- North American cover art
- Developer: Sega
- Publisher: Sega
- Platform: Master System
- Release: JP: December 13, 1987; NA: July 1988; EU: March 1988;
- Genre: Platform
- Mode: Single-player

= Zillion II =

1987 video game

Zillion II: The Tri Formation, known as Tri Formation (トライフォーメーション, lit. Triformation) in Japan, is a horizontal platform video game created in 1987 by Sega and released on the Master System. It is a sequel to the game Zillion.

==Plot==
A faint distress transmission, barely understandable, was received at the headquarters of the White Knights. Sent from a distant outpost at the extreme edge of the Planetary System, the garbled message told of a new, gigantic Norsa Battle Fortress at the edge of the Norsa Galaxy. Apple and Champ, two members of the elite White Knight special peacekeeping force, immediately set out on a reconnaissance mission to investigate the Norsa Fortress. The last words which anybody heard from Apple and Champ were: "Help us J.J.! Baron Ricks has...". JJ is now up against the new Norsa Empire facing Olivion Platoon Captain Radajian Defense Leader, the Alleevian Supreme Commander.
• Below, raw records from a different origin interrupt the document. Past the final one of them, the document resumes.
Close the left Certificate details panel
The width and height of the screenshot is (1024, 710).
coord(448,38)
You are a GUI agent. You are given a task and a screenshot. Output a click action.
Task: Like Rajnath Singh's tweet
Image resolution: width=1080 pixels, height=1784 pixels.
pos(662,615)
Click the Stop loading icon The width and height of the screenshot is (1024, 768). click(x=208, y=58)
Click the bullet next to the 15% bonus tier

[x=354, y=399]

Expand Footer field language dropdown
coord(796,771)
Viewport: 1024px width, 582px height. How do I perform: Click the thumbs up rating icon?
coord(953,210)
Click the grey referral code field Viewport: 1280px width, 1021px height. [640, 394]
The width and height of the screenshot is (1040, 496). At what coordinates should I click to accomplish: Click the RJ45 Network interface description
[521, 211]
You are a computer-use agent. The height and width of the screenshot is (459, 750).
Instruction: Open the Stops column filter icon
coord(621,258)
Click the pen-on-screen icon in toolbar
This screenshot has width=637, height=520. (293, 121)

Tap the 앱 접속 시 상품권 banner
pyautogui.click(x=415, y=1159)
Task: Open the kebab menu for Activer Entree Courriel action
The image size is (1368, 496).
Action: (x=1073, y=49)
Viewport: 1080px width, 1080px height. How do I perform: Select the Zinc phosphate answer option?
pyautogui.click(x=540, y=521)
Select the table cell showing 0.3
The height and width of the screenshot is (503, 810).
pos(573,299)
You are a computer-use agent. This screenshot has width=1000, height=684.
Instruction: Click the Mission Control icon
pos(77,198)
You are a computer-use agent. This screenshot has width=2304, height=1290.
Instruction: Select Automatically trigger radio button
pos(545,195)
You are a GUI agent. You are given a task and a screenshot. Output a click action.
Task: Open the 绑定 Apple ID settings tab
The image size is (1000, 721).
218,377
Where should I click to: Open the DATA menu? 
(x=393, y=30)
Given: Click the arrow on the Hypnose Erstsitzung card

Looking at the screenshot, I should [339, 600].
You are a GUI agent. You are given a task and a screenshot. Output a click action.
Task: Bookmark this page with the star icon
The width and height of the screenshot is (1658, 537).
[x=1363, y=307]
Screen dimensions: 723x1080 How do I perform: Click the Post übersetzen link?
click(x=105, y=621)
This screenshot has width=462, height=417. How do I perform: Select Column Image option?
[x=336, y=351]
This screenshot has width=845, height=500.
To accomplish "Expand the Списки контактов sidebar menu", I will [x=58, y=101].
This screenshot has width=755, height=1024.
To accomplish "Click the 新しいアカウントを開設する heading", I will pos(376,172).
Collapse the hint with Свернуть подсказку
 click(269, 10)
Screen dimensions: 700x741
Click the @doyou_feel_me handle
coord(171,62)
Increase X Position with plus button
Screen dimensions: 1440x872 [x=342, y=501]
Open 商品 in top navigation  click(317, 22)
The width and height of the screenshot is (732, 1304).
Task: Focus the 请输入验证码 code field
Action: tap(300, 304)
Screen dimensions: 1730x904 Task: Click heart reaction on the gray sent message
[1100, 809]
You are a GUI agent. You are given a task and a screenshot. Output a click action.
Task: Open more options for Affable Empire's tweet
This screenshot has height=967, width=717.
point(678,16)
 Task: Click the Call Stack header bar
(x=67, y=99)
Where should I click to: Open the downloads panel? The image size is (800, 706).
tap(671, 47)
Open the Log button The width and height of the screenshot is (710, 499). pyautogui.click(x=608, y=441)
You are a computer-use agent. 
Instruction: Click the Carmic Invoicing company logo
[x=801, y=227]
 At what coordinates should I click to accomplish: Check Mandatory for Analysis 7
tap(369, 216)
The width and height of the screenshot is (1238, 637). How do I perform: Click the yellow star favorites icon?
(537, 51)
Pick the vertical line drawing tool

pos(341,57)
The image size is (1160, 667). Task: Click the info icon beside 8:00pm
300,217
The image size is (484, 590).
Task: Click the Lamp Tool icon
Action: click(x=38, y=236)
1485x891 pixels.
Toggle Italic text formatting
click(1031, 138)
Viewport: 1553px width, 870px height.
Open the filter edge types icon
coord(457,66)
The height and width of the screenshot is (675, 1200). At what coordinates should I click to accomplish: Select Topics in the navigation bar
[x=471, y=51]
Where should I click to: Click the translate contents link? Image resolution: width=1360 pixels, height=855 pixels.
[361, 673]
His mission is to stop the force from invading their planet and to rescue Apple and Champ.

==Gameplay==
There are eight side scrolling levels in the game. The previous adventure format has been changed to a level-based format. The player can no longer explore the base in any direction. Instead, stages such as riding a motorcycle called "Tri-Formation" have been added to increase variety. Just like the previous game, JJ carries a gun, which was used as a design model for the Master System's Light Phaser. With the right equipment, the three-wheeled motorcycle becomes the Armorater flying suit of armor.